21
Recommender Systems
Content-based Recommendation Systems
Theory
Content-based filtering recommends items similar to those a user liked in the past, based on item features rather than other users' behavior. It builds a profile for each user based on features of items they've interacted with.
Visualization

Mathematical Formulation
Algorithm: 1. Extract features from items (TF-IDF, attributes) 2. Build user profile from liked items 3. Calculate similarity (cosine, Euclidean) 4. Recommend top-k similar items Cosine Similarity: cos(θ) = (A·B) / (||A|| ||B||)
Code Example
from sklearn.feature_extraction.text import TfidfVectorizer
from sklearn.metrics.pairwise import cosine_similarity
import pandas as pd
# Sample movie dataset
movies = pd.DataFrame({
'movie_id': [1, 2, 3, 4, 5],
'title': ['The Matrix', 'Inception', 'The Notebook',
'Interstellar', 'Titanic'],
'genre': ['Sci-Fi Action', 'Sci-Fi Thriller',
'Romance Drama', 'Sci-Fi Drama', 'Romance Drama']
})
# Create TF-IDF features
tfidf = TfidfVectorizer(stop_words='english')

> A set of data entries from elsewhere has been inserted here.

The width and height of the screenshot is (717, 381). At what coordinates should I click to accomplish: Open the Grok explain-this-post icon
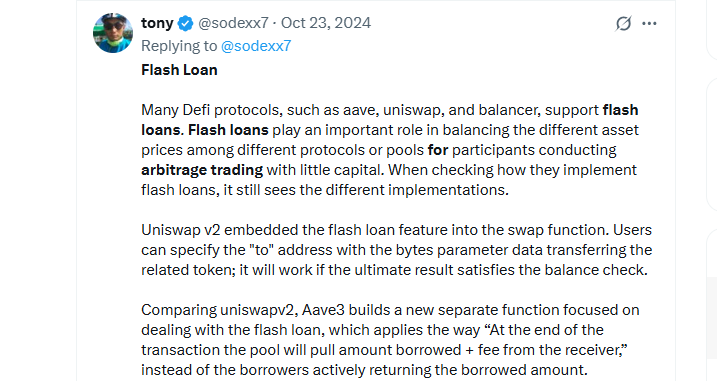[x=623, y=23]
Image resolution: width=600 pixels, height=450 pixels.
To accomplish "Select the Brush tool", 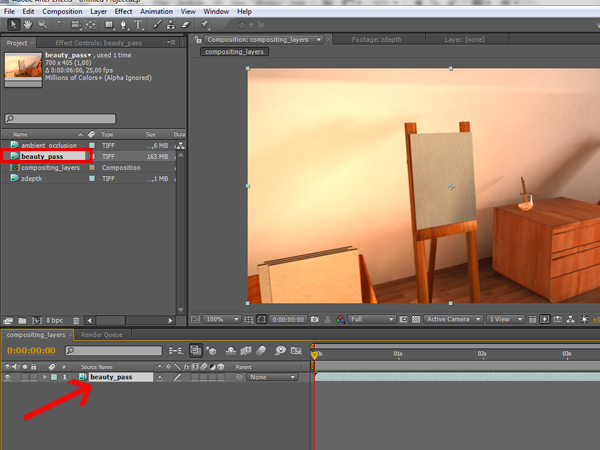I will coord(156,24).
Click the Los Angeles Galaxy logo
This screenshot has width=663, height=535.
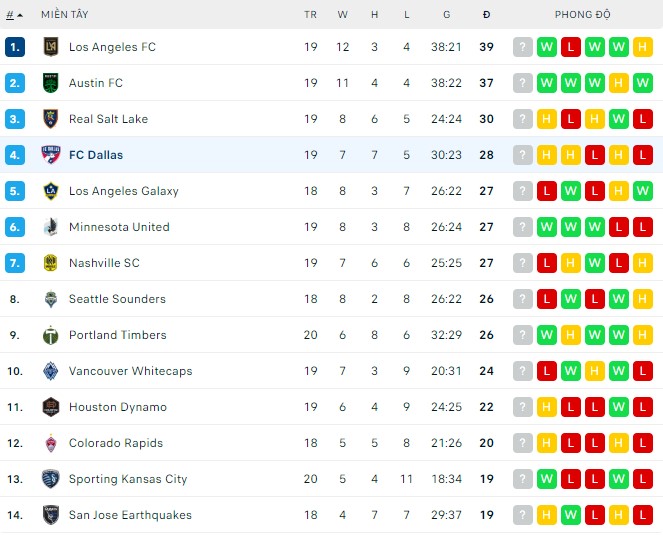[x=51, y=191]
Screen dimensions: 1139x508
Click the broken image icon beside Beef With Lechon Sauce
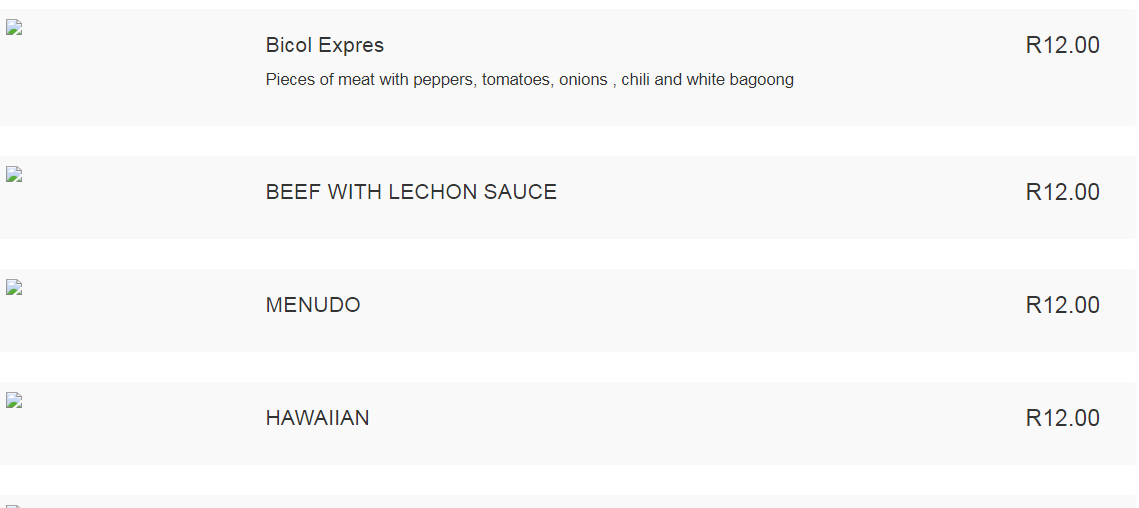[15, 174]
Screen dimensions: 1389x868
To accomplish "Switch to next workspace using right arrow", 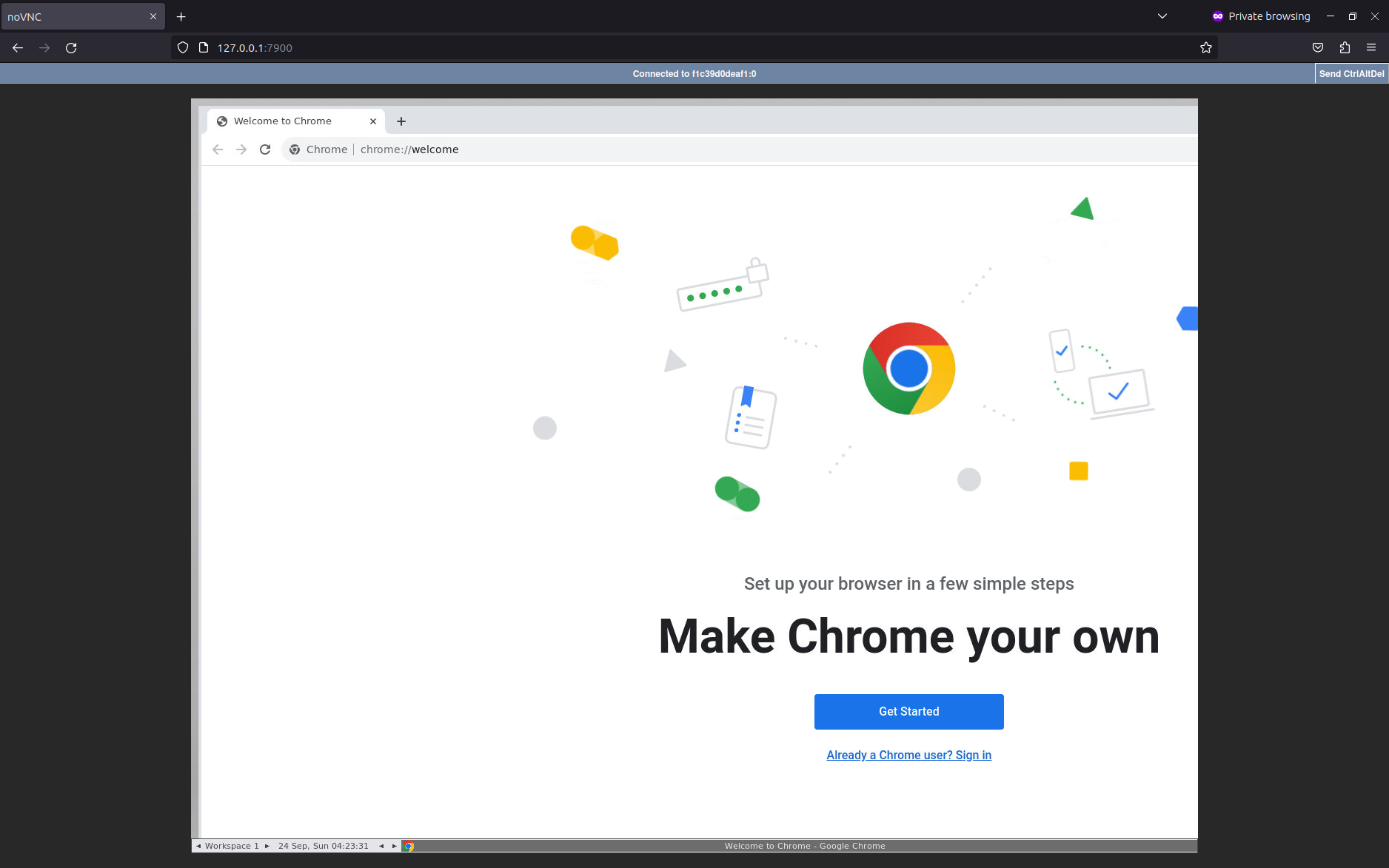I will click(267, 846).

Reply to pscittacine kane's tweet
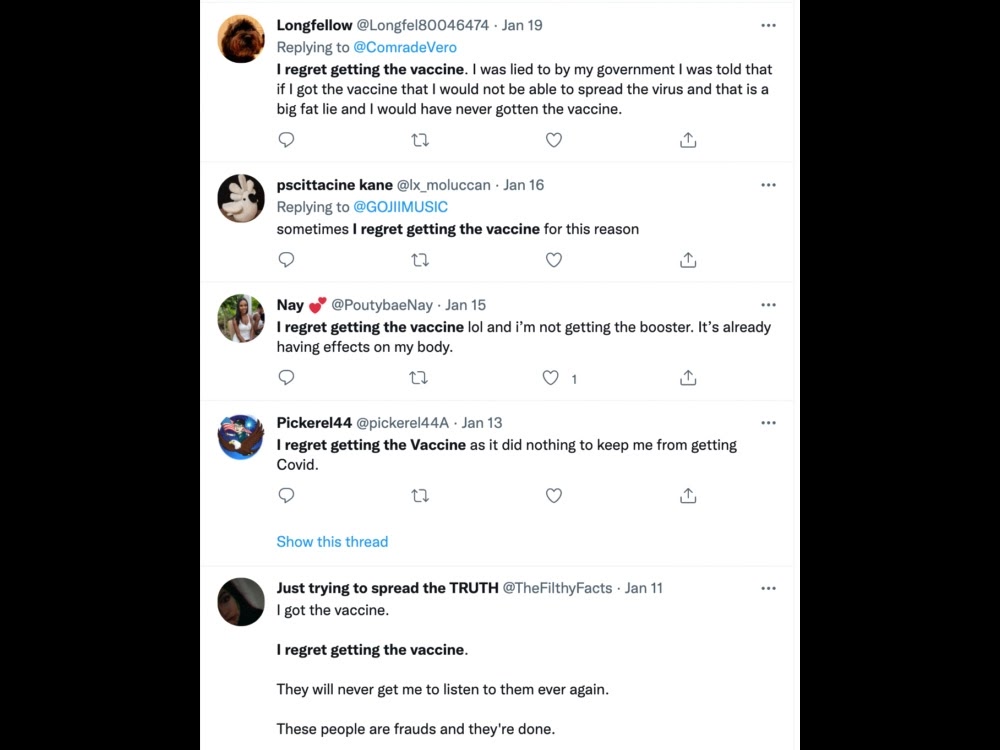pos(286,260)
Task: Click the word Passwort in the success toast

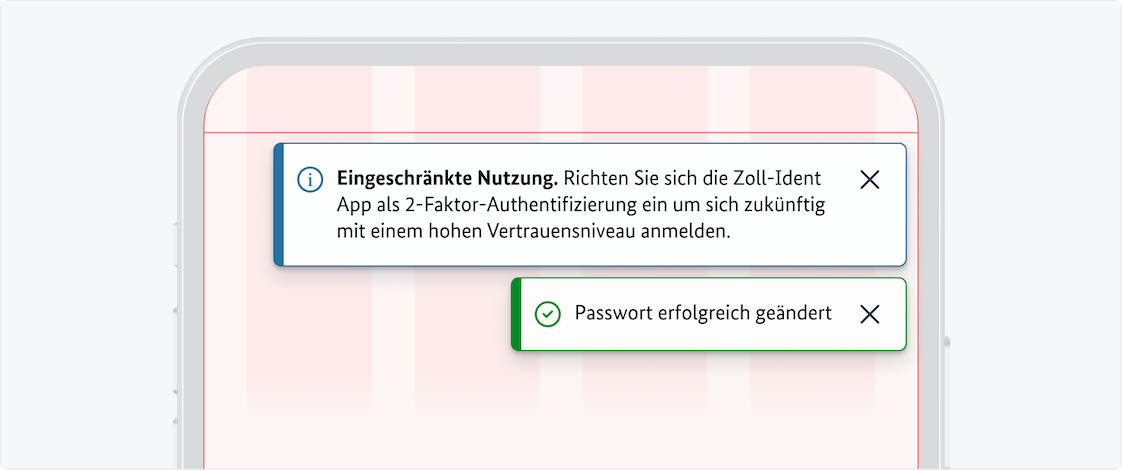Action: pos(610,314)

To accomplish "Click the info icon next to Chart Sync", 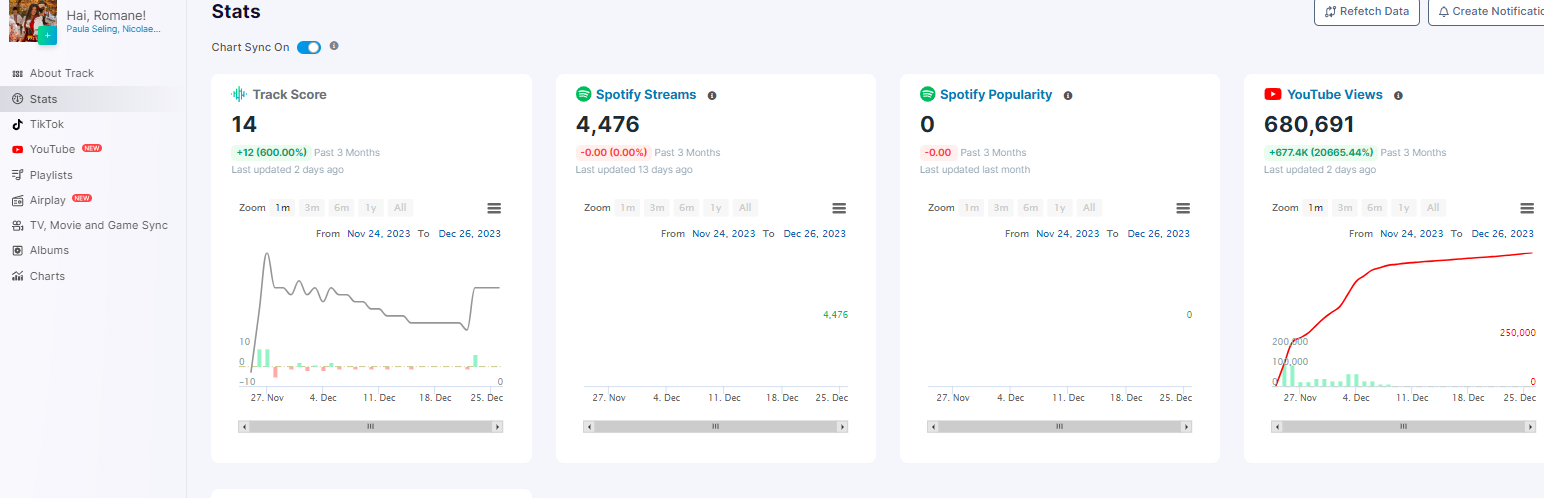I will [x=334, y=46].
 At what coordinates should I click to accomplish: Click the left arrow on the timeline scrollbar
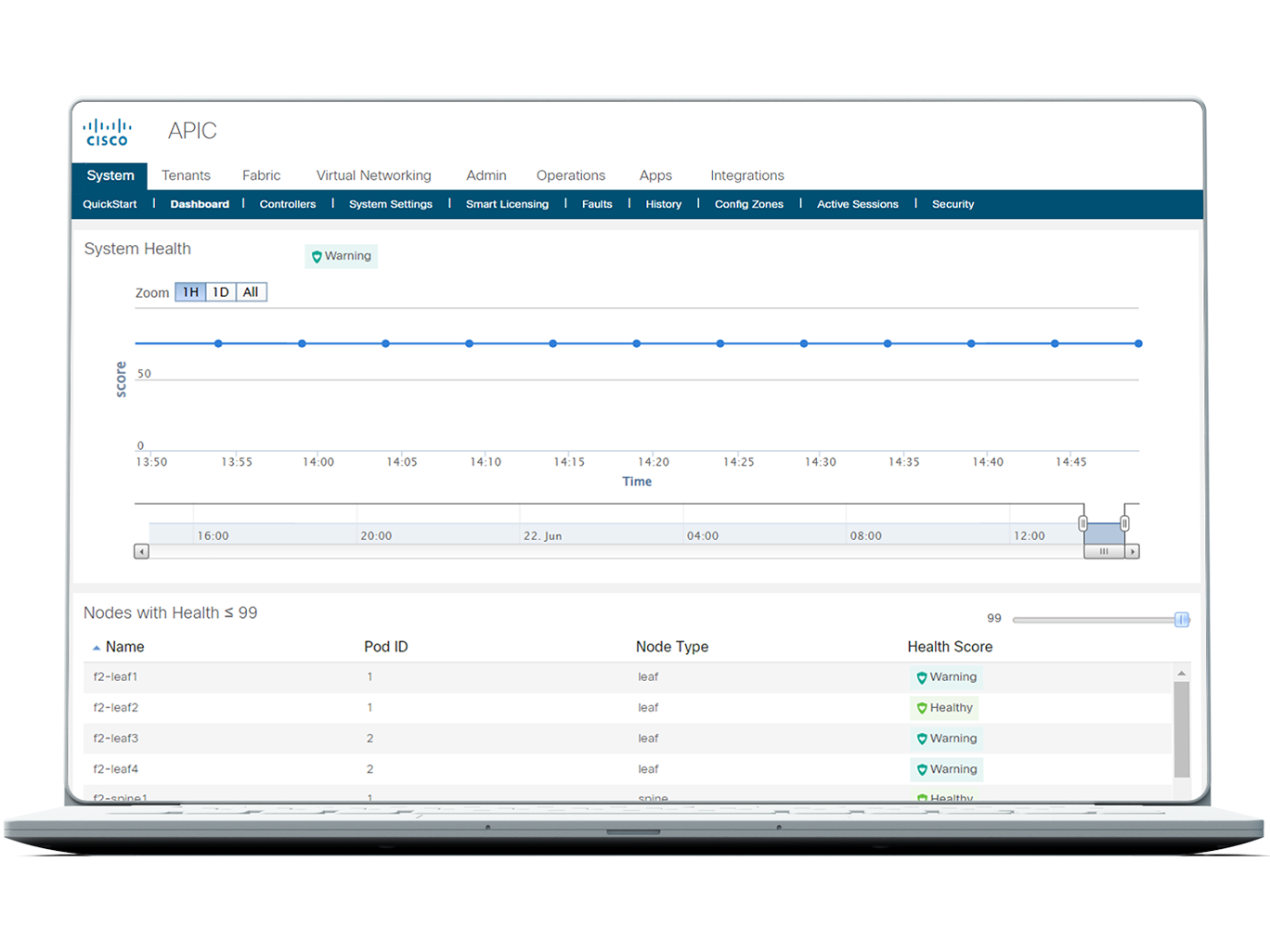[x=141, y=550]
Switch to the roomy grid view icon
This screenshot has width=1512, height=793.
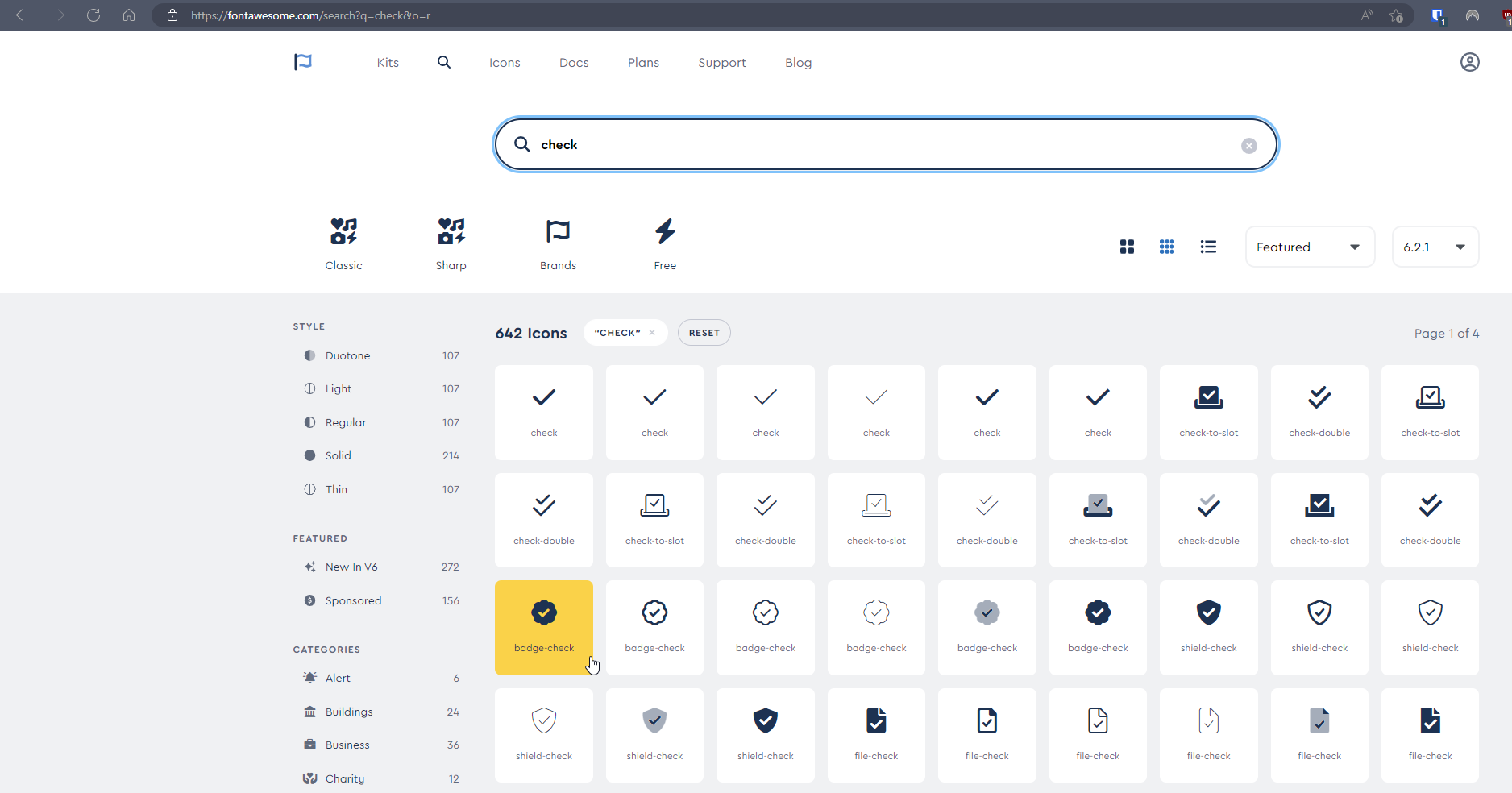1127,247
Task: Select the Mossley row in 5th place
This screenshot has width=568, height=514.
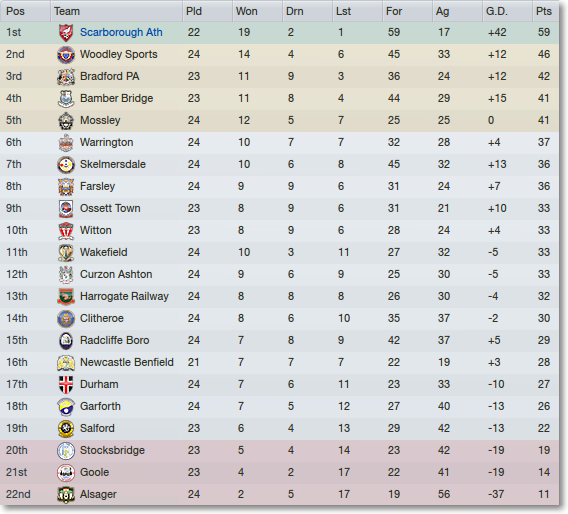Action: [x=279, y=121]
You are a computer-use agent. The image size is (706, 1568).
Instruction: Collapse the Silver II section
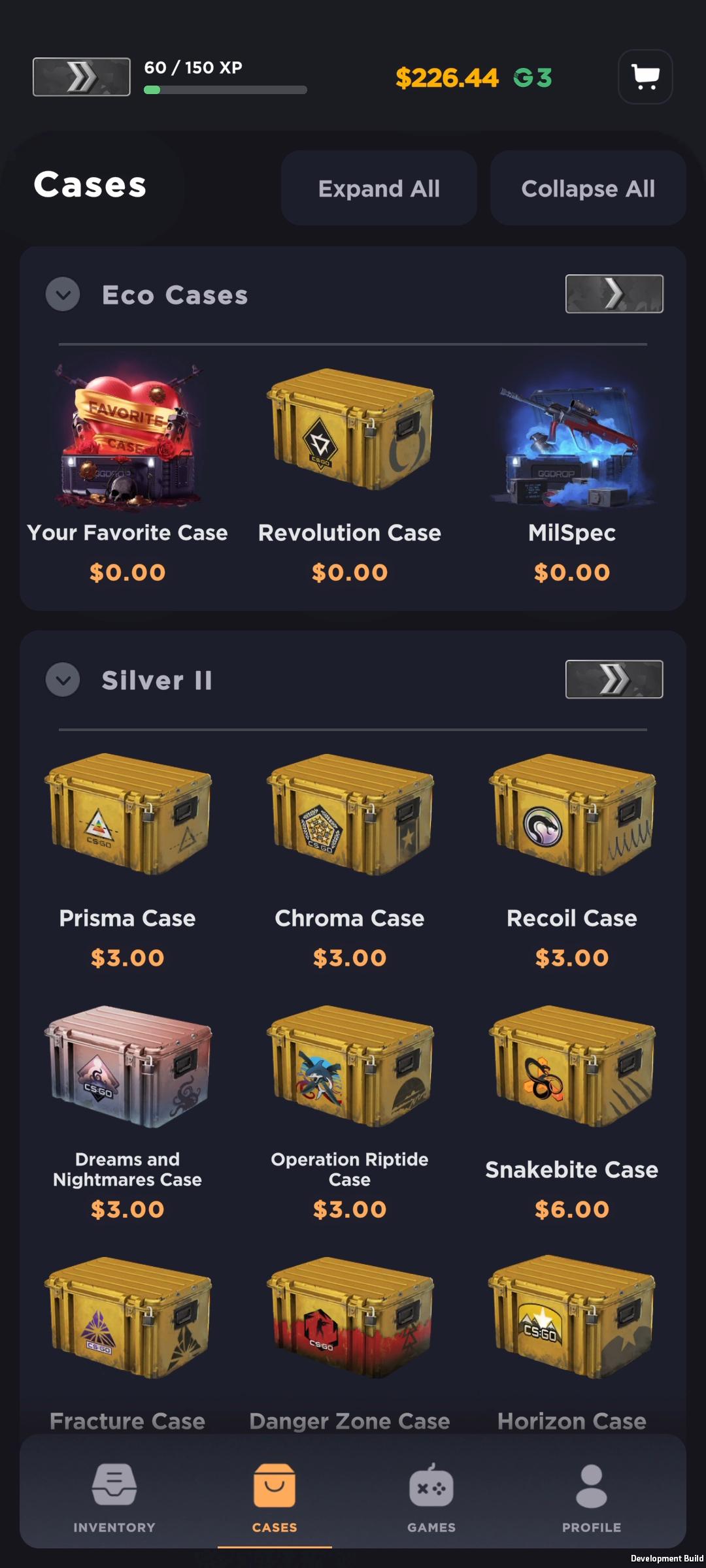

tfidf_matrix = tfidf.fit_transform(movies['genre'])
# User liked movies 1 and 2
user_profile = tfidf_matrix[[0, 1]].mean(axis=0)
# Calculate similarities
similarities = cosine_similarity(user_profile, tfidf_matrix).flatten()
# Get recommendations
movies['similarity'] = similarities
recommendations = movies[~movies['movie_id'].isin([1, 2])]\
.nlargest(2, 'similarity')
print("Recommendations:")
print(recommendations[['title', 'genre', 'similarity']])